On September 29, Stewart Tuttle, acting chief of mission at the U.S. Embassy in Panama, handed over three field hospitals to Panamanian health authorities to increase capabilities and combat COVID-19 in the country.
“Panama and the United States are united by strong bonds of friendship. This donation is an example of our commitment to all the Panamanian people. The advantage of these hospitals is that they can be transferred to different places, anywhere in the country. This means that, in the future, they can be installed to provide medical care in hard-to-reach areas,” the U.S. diplomat said during the handover ceremony.
Luis Sucre, Panamanian minister of Health; Enrique Lau, head of the Social Security Fund; and Carlos Rumbo, director of the National Civil Protection System, attended the event.
With this donation, the U.S. Embassy is helping to improve the Panamanian health system capabilities by providing 120 additional beds for COVID-19 patients.
The donation includes three field hospitals.
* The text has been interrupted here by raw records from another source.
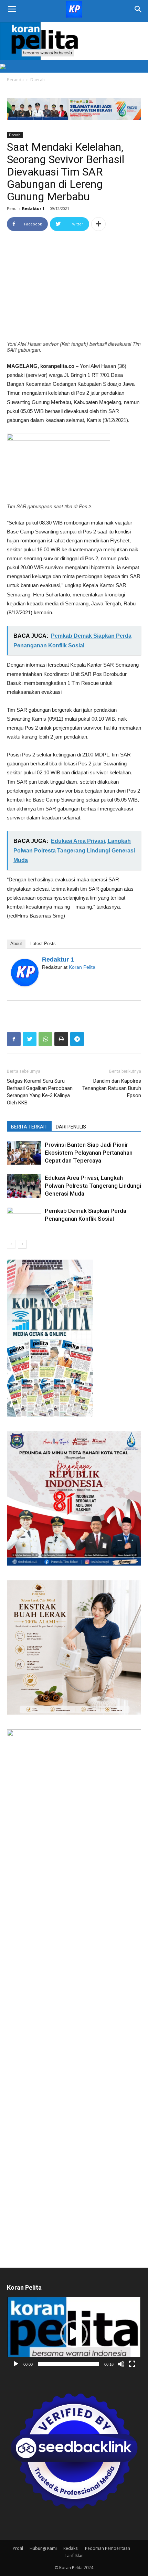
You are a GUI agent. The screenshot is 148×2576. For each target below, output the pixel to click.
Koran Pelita (82, 967)
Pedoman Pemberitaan (107, 2548)
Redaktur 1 (33, 208)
Each hospital consists of five tents and is equipped with beds, sinks, a ventilation system, air conditioning, and power generators. The donation includes training on how to install, operate, and maintain these hospitals.
The handover of these medical structures complements the more than $4.6 million that the U.S. government has sent to Panama since the pandemic began, as part of its commitment to mitigate COVID-19 in the region.
In addition, this donation is part of the U.S. Office of Defense Cooperation Humanitarian Assistance Program, which carries out medical care and surgery missions, such as the visit of the hospital ship Comfort, which treated nearly 7,000 people in Panama in 2019.